*Brano di testo:*
»»

Anche se la relazione fosse stata firmata da Mancini di certo non dovrebbe essere stata realizzata in quel breve lasso di tempo che costituì il suo battesimo di fuoco alla guida della divisione.
In ogni caso, tralasciando ogni tipo di polemica che li vide coinvolti successivamente, non v'è dubbio che stiamo parlando di due dei migliori funzionari di cui il Sismi potesse disporre all'epoca e quindi qualsiasi analisi o valutazione uno dei due o entrambi abbiano fatto, doveva essere valida.
Ma perchè, sempre per dar retta a presunti whistleblowers del Copasir, il dossier dopo essere stato girato al Sisde (diretto all'epoca da Mario Mori) si fermò lì ?
E si fermarono veramente anche i pedinamenti ?
Sono domande a cui potrebbero rispondere non solo Mancini ma anche gli ex-direttori Pollari e Mori, il direttore dell'allora Cesis prefetto Del Mese magari riferendo anche di eventuali valutazioni elaborate al riguardo dal compianto prefetto Masone che lo precedette.

««

*Elenco dei compiti:*
(A) Elenca tutte le persone nominate nel brano.
(B) Rispondi in base al brano:
(i) Chi dirigeva il Sisde all'epoca?
(ii) Quale ente dirigeva il prefetto Del Mese?
(iii) Chi aveva preceduto Del Mese?
(C) Stabilisci se ciascuna affermazione concorda con il brano, rispondendo sì o no e citando le parole decisive:
(i) Il dossier fu girato al Sisde.
(ii) I due funzionari erano tra i peggiori di cui il Sismi disponesse.
(iii) Alle domande potrebbe rispondere soltanto Mancini.
Le righe non hanno alcun ruolo in questo lavoro.

*Righe di dati:*

»»

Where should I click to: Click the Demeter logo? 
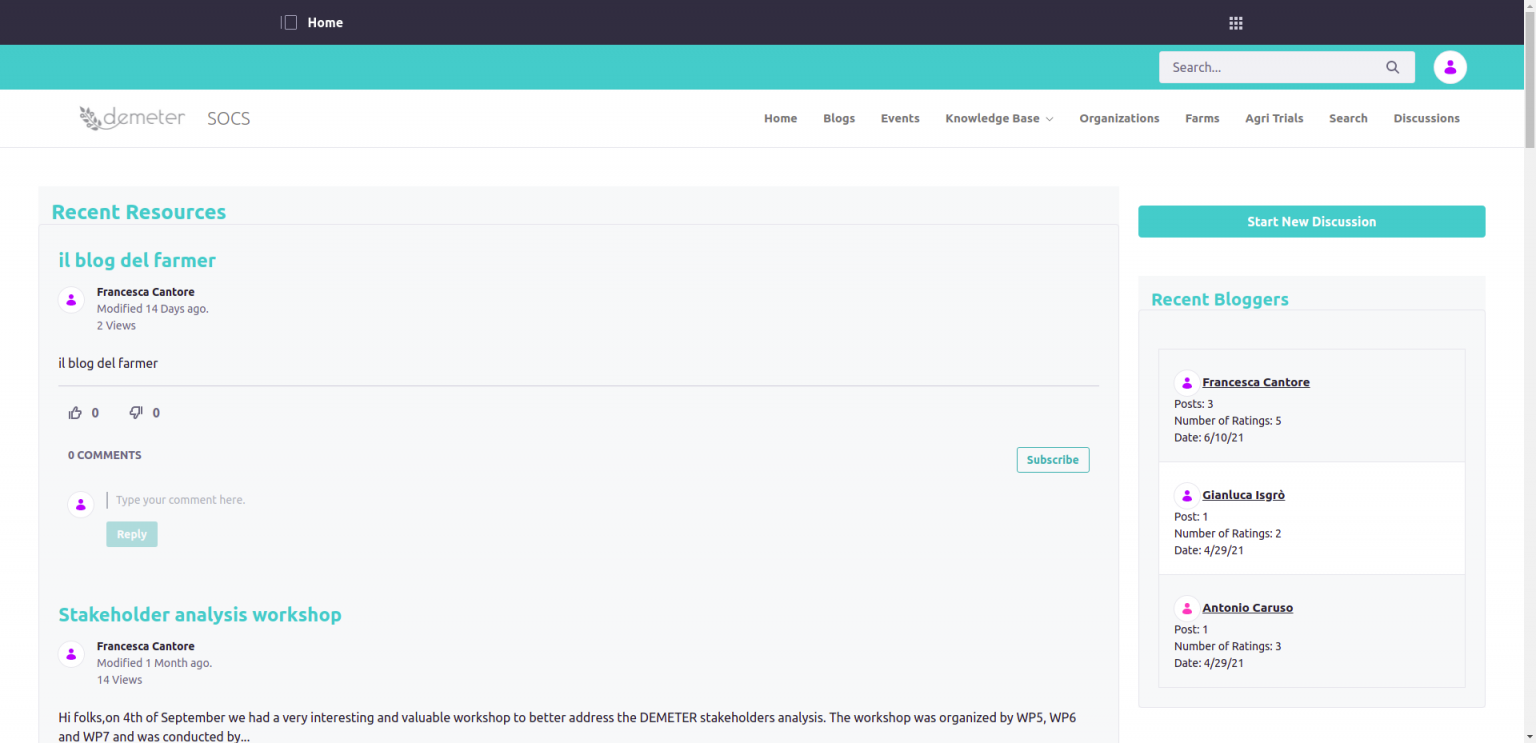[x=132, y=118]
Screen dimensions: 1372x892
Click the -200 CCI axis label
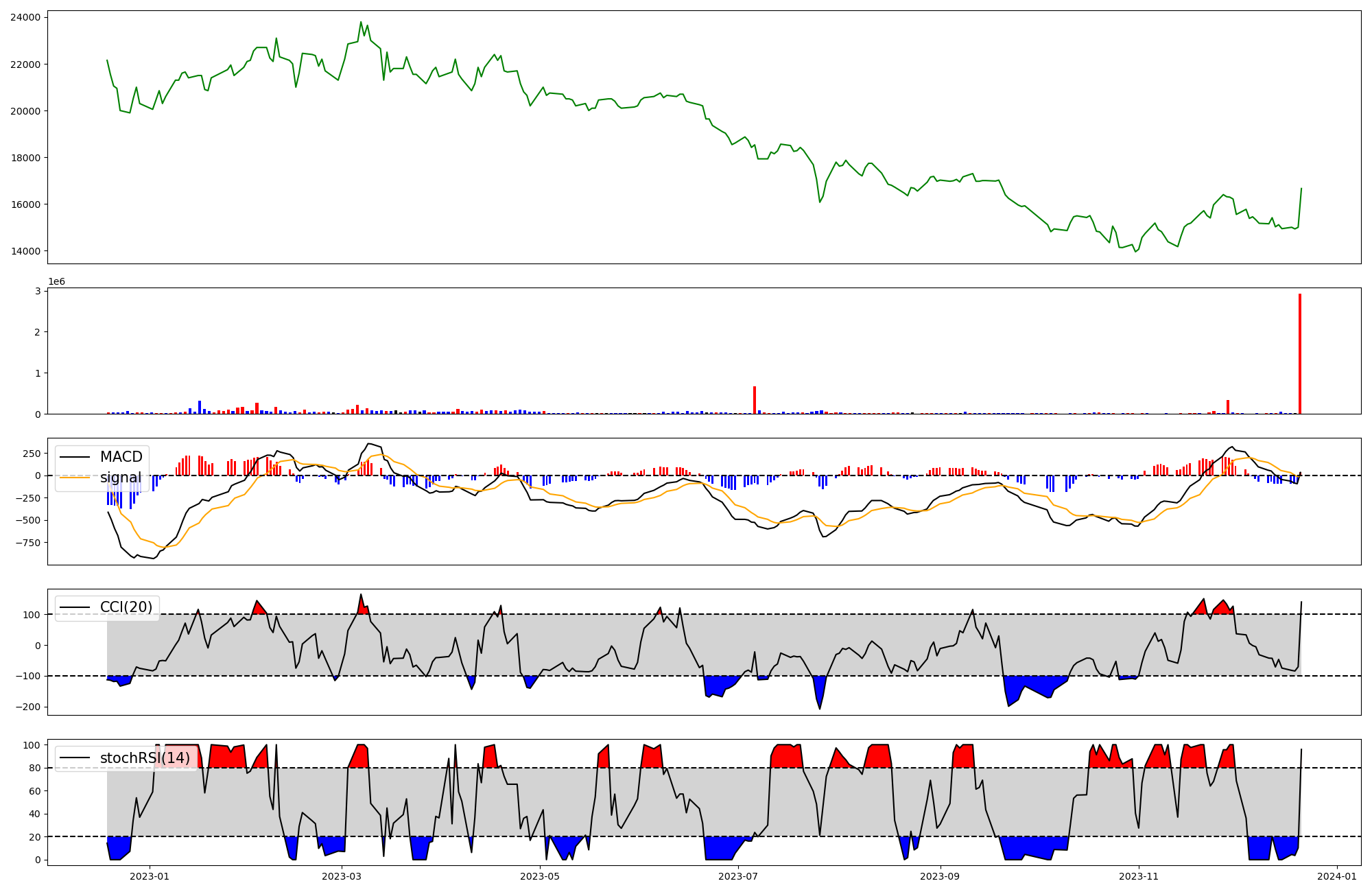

««
»»

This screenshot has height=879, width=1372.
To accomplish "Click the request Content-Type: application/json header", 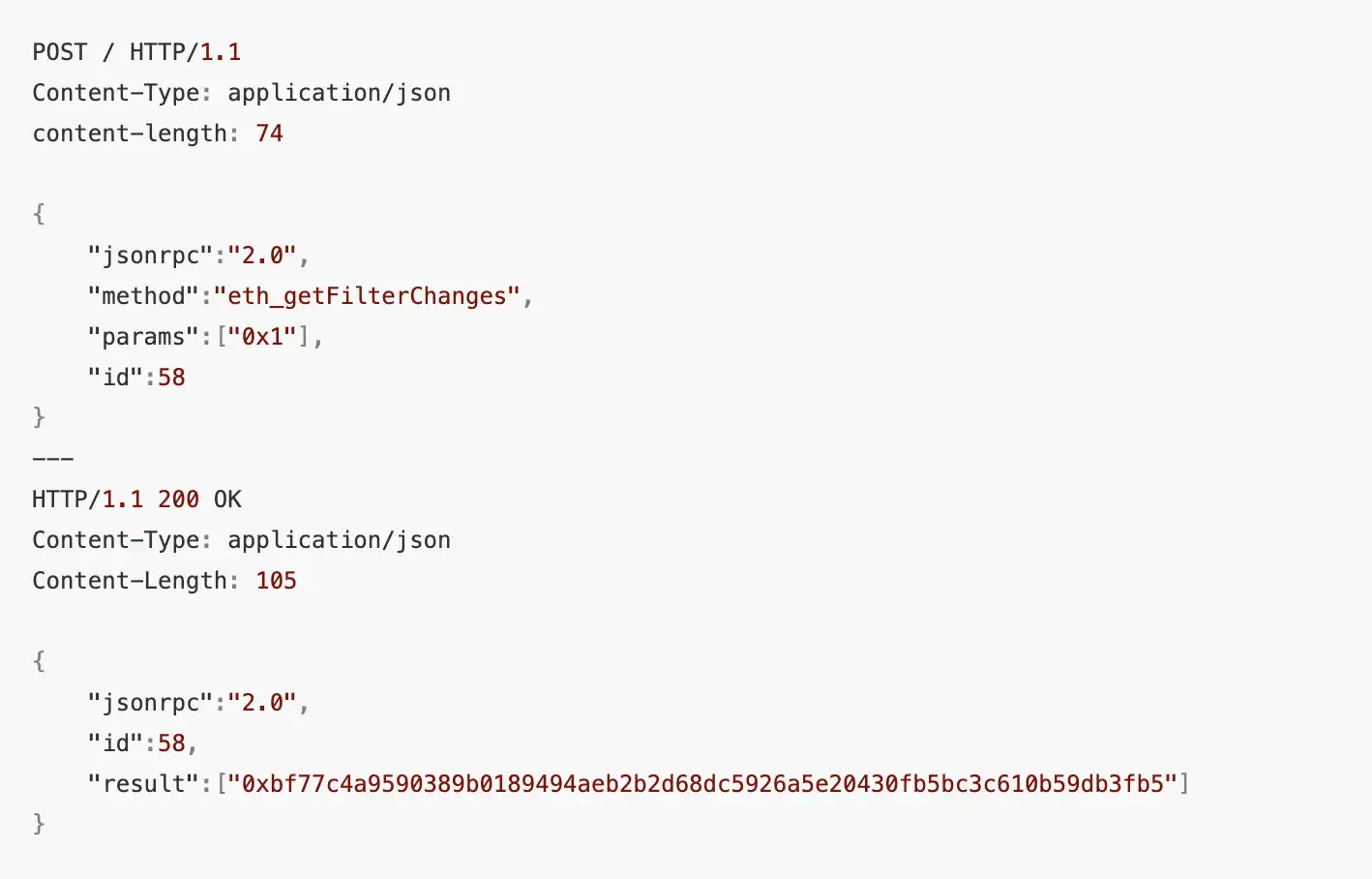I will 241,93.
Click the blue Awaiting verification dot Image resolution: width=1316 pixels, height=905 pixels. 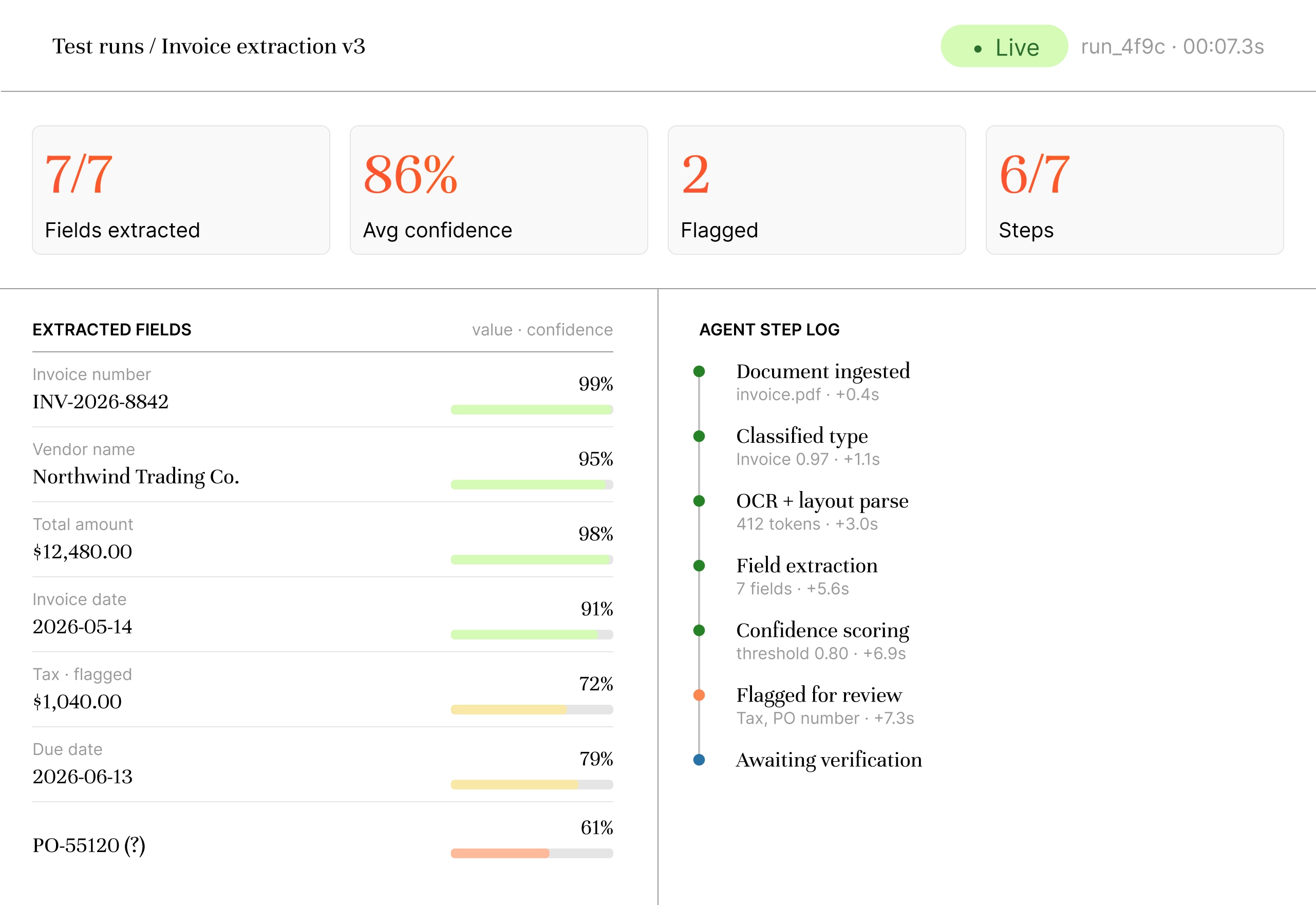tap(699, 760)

««

*Risultati attesi:*
(A) Mancini, Mario Mori, Pollari, Del Mese, Masone

(B)
(i) Mario Mori
(ii) L'allora Cesis
(iii) Il prefetto Masone

(C)
(i) Sì: "il dossier dopo essere stato girato al Sisde"
(ii) No: "due dei migliori funzionari di cui il Sismi potesse disporre all'epoca"
(iii) No: "non solo Mancini ma anche gli ex-direttori Pollari e Mori"